Mobil yang mengantar Hansel ke rumah sakit, sudah melaju membelah jalanan kota dan membaur bersama kendaraan lain.
Hanni memilih untuk diam sepanjang perjalanan dan membuang pandangannya keluar jendela, menikmati pemandangan gedung-gedung pencakar langit yang berjajar rapi di sisi jalan.
"Jadi, sudah berapa lama kau menikah?" Hansel buka suara seolah sedang memulai sebuah obrolan dengan Hanni.
Hanni memutar bola matanya sebelum menjawab pertanyaan Hansel.
Haruskah Hanni menceritakan detail kehidupan pribadinya pada tuan muda kepo ini?
"Dua tahun," jawab Hanni singkat.
"Dua tahun menikah dan suamimu belum bisa membelikanmu sebuah baju yang layak? Miris sekali," gumam Hansel dengan seringai mengejek.
Astaga!
Apa tuan muda pemarah ini akan kembali membahas tentang baju yang Hanni kenakan?
Apa selain pemilik hotel dan tuan muda yang kaya, pria ini juga melakoni pekerjaan sebagai pengamat fashion?
"Kenapa anda tidak membelikan saya baju yang layak jika memang anda merasa malu melihat penampilan lusuh saya ini?" Sergah Hanni menantang Hansel.
Sejak kapan Hanni jadi seberani ini pada Hansel?

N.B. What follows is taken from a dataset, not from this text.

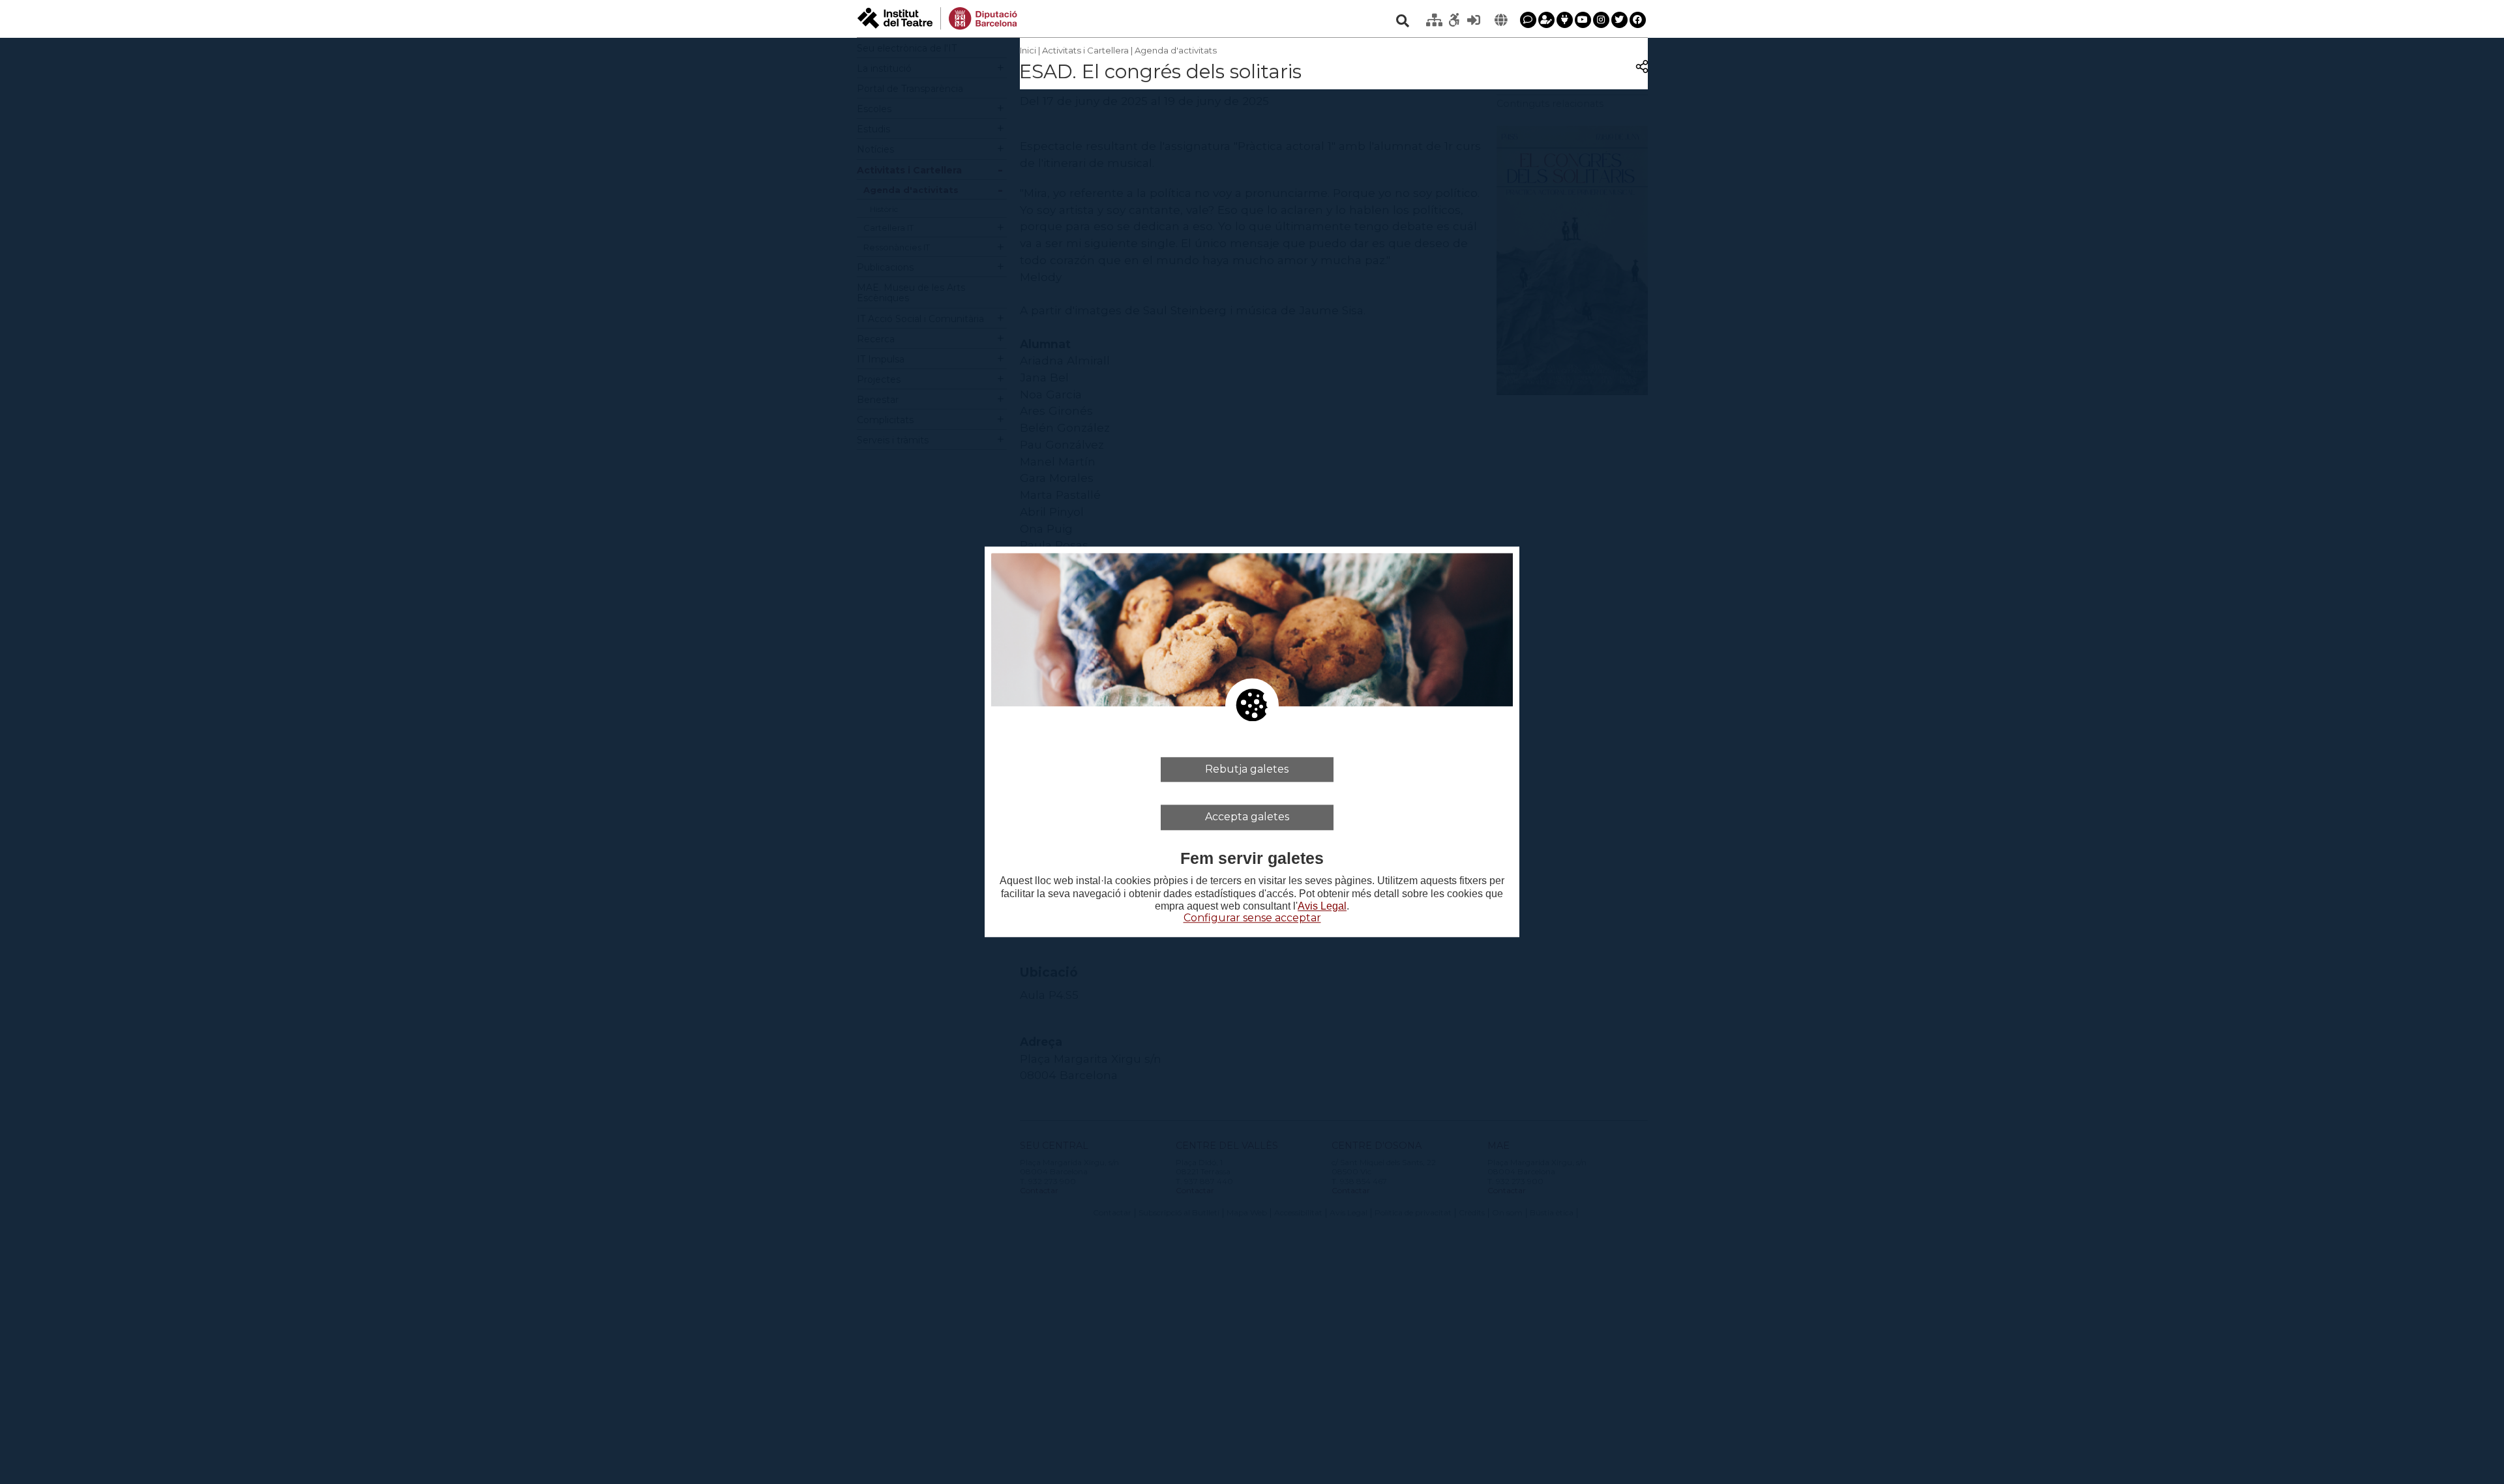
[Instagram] (1601, 20)
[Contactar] (1528, 20)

"Apa kau sedang mengemis padaku?" Tanya Hansel masih dengan seringai mengejek dan meremehkan.
"Minta saja pada suamimu yang miskin itu, dan jangan coba-coba untuk mengemis padaku!" sergah Hansel sekali lagi kali ini tangannya bersedekap di depan dada.

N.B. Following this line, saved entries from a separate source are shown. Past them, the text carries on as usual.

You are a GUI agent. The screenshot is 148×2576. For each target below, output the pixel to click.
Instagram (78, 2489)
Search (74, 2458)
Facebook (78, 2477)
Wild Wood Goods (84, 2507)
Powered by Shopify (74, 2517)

"Siapa memangnya yang mengemis? Anda saja yang terlalu percaya diri," gumam Hanni merasa sebal.
"Apa katamu barusan?" Sepertinya Hansel mendengar gumaman Hanni barusan.

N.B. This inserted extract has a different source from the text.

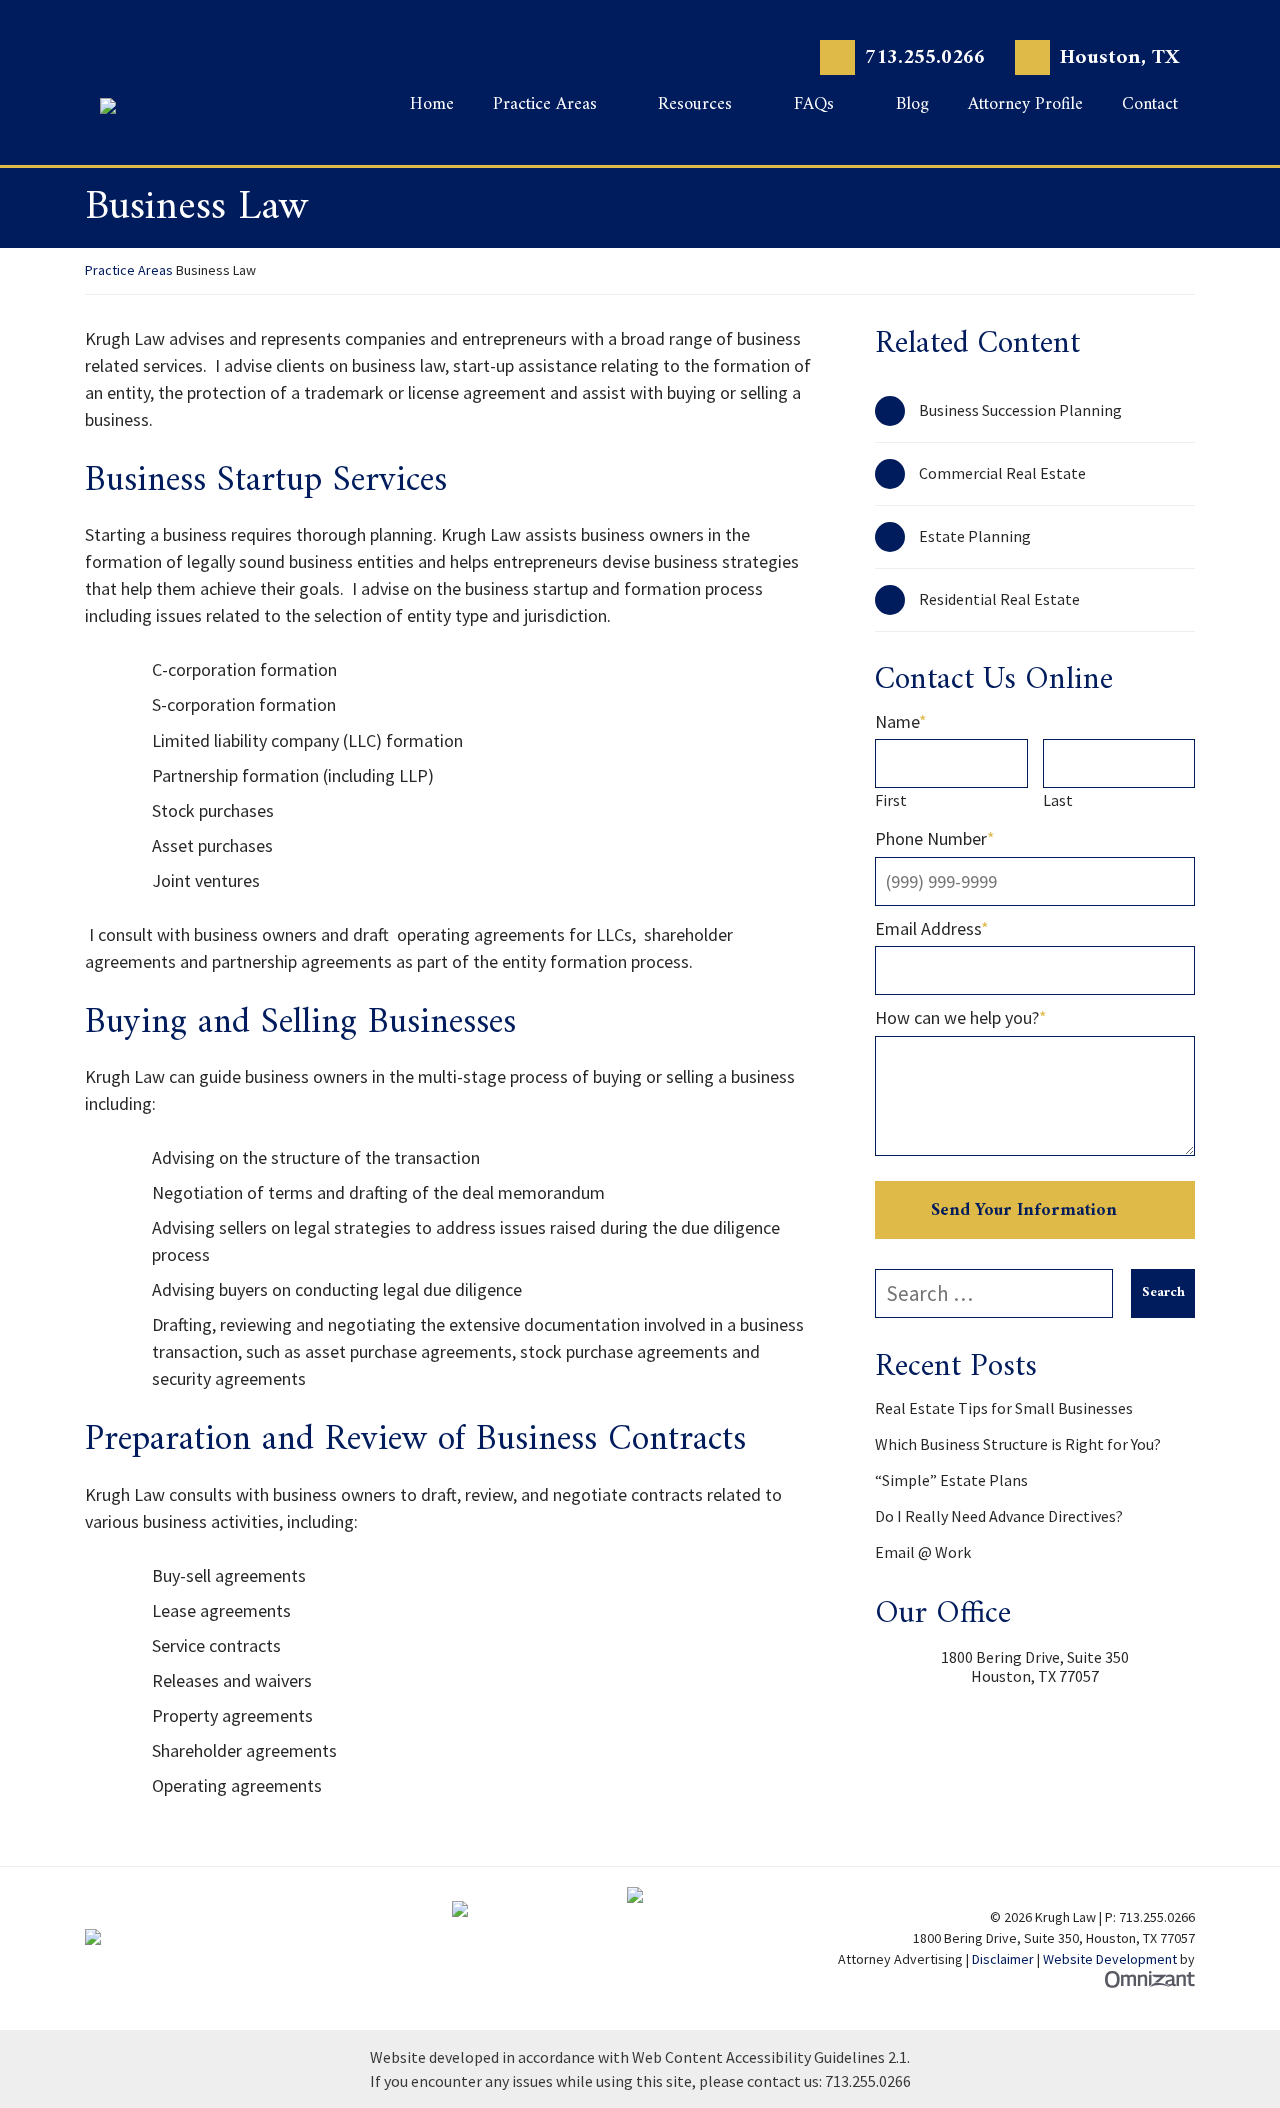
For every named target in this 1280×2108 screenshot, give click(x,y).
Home (432, 107)
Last (1058, 800)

"Apa? Saya tidak berkata apa-apa," sanggah Hanni cepat.
"Jangan kamu pikir aku tuli dan tidak mendengar gumamanmu barusan!" Hansel menuding ke arah Hanni.
Mobil sudah sampai di depan lobbi rumah sakit. Hanni hanya diam dan enggan menanggapi tuan muda yang sedang mencak-mencak ini.
Pak sopir sudah turun dan membukakan pintu mobil untuk Hansel.
"Biarkan Hanni yang membantuku turun," ujar Hansel yang lagi-lagi membuat Hanni harus berdecak berulang kali.
Tidak bisakah tuan muda sialan ini turun bersama pak sopir saja?
Hanni membuka pintu dan turun dari mobil seraya menahan geram dihatinya.
Kursi roda sudah disiapkan oleh pak sopir. Hanya tinggal menunggu Hanni memindahkan tuan muda temperamental ini ke atasnya.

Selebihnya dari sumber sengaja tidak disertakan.